Pressure and temperature dependence of NEMO ANS (A and C) and Trp⁶ (B and D) emission. The specific conditions are given under “Experimental Procedures.” The relative ANS emission reflects the relative change in the ith conformational state, as given in Equation 3. The solid lines are the fits to Equation 3. The data are the pressure dependence at 10 °C (red), 15 °C (blue), 20 °C (green), and 25 °C (black). The insets show the temperature dependence of the extracted K₀ values. The solid line is the fit to the van 't Hoff equation. Conditions were 50 mm Tris-Cl (pH 8), 50 mm NaCl, 5 mm DTT, and 6 μm NEMO.

FIGURE 5.

Ligand binding is coupled to NEMO conformational change. Shown is the concentration dependence of the ligand on either ANS or Trp⁶ emission for polyubiquitin (Poly-Ubi; A) or the NBD and IκBα peptides (B). A signal value of 1 represents the background-subtracted NEMO emission.
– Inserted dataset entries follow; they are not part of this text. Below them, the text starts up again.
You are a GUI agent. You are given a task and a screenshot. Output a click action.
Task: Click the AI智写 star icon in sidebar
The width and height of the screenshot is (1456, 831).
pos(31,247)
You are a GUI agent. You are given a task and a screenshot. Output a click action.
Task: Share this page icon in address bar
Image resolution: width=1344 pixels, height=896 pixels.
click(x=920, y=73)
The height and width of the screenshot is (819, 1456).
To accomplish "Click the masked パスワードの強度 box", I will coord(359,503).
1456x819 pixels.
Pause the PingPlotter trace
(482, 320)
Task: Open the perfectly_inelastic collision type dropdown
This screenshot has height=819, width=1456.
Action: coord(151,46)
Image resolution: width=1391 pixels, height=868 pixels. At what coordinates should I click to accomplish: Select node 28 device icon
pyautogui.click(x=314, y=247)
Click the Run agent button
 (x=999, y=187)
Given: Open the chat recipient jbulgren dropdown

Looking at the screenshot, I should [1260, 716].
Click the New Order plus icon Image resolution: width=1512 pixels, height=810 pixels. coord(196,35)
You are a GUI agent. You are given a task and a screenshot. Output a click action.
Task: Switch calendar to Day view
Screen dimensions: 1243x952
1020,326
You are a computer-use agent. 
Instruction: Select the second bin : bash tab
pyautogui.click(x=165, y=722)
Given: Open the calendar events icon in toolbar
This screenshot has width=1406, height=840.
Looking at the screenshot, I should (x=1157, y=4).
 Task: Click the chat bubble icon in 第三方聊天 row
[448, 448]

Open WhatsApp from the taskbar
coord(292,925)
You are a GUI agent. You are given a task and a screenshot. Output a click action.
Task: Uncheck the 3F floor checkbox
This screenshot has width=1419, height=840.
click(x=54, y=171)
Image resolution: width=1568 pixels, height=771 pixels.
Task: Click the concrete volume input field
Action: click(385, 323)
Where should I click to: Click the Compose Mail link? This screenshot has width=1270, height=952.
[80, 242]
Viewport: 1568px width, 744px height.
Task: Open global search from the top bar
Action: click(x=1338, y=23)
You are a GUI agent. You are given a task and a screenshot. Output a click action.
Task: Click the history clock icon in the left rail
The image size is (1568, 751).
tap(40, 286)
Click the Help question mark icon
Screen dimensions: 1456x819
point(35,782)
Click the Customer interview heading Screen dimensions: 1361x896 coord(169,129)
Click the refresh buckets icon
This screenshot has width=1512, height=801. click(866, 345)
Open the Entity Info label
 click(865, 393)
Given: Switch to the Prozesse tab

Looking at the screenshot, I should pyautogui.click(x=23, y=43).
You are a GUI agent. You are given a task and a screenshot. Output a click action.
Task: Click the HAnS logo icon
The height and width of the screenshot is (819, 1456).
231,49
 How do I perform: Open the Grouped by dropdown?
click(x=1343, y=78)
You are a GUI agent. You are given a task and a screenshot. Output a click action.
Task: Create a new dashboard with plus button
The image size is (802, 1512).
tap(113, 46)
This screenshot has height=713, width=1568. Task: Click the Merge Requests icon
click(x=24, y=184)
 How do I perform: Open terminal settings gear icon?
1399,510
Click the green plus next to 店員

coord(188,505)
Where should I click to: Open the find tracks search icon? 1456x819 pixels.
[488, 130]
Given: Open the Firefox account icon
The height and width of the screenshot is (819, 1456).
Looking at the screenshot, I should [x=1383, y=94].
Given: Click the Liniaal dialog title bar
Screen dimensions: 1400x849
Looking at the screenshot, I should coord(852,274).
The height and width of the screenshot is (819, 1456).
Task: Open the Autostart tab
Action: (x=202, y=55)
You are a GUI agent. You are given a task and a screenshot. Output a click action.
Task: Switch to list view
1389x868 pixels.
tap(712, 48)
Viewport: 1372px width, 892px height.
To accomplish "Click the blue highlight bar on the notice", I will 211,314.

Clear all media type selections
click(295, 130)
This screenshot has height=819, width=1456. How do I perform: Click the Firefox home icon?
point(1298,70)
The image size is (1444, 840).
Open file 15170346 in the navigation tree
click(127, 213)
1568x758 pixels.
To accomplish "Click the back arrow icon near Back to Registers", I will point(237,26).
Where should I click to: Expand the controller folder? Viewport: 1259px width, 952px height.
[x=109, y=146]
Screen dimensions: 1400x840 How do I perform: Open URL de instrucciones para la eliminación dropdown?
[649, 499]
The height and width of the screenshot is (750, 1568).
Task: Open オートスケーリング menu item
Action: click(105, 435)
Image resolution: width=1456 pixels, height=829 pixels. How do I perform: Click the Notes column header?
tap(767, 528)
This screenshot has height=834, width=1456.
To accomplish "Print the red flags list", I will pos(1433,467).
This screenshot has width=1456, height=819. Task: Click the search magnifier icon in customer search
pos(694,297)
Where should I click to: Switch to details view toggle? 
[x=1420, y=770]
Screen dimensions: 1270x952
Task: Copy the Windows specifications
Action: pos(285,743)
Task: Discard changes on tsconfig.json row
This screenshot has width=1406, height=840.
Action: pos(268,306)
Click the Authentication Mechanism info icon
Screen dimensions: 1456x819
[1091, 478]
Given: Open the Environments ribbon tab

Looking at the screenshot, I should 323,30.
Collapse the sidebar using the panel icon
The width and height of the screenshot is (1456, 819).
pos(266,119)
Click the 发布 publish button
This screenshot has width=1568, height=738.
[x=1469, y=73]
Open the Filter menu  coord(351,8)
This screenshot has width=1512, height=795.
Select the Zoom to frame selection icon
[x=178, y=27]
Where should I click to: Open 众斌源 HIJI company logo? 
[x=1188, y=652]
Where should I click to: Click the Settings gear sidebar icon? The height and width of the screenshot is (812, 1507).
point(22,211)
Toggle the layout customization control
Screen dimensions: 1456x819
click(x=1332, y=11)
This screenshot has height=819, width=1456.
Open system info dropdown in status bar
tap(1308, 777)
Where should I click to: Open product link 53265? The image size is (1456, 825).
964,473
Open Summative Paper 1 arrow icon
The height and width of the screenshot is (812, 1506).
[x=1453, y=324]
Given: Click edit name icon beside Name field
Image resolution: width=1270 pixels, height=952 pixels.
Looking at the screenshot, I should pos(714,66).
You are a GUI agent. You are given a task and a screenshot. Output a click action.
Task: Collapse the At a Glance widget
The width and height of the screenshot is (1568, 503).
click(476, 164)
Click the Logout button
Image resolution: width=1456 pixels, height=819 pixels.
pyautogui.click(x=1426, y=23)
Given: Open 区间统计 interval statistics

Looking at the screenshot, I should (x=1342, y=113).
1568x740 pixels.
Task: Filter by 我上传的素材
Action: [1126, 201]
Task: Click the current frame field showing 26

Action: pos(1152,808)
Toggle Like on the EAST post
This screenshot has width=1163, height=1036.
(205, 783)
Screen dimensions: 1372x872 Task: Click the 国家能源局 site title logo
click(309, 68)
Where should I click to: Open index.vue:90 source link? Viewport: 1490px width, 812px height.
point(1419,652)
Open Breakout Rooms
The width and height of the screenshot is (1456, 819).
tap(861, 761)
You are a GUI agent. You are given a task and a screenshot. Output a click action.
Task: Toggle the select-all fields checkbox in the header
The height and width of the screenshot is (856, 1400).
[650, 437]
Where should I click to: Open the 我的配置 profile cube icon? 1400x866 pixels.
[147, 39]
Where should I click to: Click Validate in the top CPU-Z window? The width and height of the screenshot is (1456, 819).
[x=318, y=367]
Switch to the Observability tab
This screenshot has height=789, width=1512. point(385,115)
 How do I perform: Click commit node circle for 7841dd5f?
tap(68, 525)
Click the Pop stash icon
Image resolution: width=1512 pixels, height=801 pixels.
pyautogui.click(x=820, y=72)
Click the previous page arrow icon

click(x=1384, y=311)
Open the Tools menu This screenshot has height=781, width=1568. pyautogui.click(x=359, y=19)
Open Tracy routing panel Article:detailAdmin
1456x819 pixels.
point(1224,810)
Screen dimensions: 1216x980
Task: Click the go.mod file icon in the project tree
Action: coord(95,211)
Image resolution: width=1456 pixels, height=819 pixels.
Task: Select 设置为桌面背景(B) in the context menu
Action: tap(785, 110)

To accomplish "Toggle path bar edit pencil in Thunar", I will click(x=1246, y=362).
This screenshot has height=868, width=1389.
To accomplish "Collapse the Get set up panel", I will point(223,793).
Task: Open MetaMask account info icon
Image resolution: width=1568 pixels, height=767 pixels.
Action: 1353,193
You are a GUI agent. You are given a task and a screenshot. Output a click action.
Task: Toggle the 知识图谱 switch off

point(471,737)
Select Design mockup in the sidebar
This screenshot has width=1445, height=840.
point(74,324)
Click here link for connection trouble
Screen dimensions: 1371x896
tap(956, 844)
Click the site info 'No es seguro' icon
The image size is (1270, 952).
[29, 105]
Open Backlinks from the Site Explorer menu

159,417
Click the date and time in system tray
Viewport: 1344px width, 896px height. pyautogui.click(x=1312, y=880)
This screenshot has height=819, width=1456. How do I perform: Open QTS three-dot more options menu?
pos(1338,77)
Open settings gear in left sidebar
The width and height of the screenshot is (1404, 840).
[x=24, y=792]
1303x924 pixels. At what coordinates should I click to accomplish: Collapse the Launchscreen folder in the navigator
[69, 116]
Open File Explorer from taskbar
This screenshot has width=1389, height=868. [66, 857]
Solid lines are fits to a weak binding isotherm (E_m = (E_max[L])/(K + L), where L is ligand) or the Hill equation (E_m = (E_max[L]ⁿ)/(Kⁿ + Lⁿ)) (B, black lines). Conditions were 50 mm Tris-Cl (pH 8), 50 mm NaCl, 5 mm DTT, 25 μg/ml polyubiquitin, 2 mm IκBα, and 6 μm NEMO at 10 °C. W6, Trp⁶.

FIGURE 6.

Deconvolved ANS emission spectra in the presence of NEMO (black line) and NEMO with a peptide derived from collagen (red line). The spectra do not show any significant numerical difference outside of standard error.

FIGURE 7.

Kinetics of ligand-induced NEMO conformational change. A, example stopped-flow transient showing the multiphasic nature of the emission change detected upon rapid mixing of NEMO versus 0.5 mm NBD (black line) or IκBα (gray line). The solid red line is the fit to Equation 4. B, concentration dependence of NBD/IκBα on the extracted observed rate constants in the absence (closed circles) and presence (open circles) of Ub₁₀. Solid lines are the fit to Equation 6. Conditions were 50 mm Tris-Cl (pH 8), 50 mm NaCl, 5 mm DTT, and 5 μm NEMO at 10 °C.

FIGURE 8.

SDS-PAGE showing the results of the liposome binding assay. The protein bands shown ran at ∼50 kDa and are indicative of full-length NEMO. The contrast has been enhanced evenly across the image to better visualize the bands. The asterisks mark those samples in which polyubiquitin (Ubi₁₀) was present and are coincident with the occurrence of significantly observable protein bands. The polyubiquitin concentration was 0.5 μm, and the NBD and IκBα concentrations were 1 mm. Lipo, liposome; +ve, positive control.

FIGURE 9.

Molecular mechanistic model for the activity of NEMO, incorporating ligand-induced conformational change. A, mechanistic scheme outlining the steps associated with ligand binding and subsequent conformational change. B, molecular model for the role of free polyubiquitin chains in mediating the recruitment of both IKKβ and IκBα but also recruitment of the ternary complex to the membrane.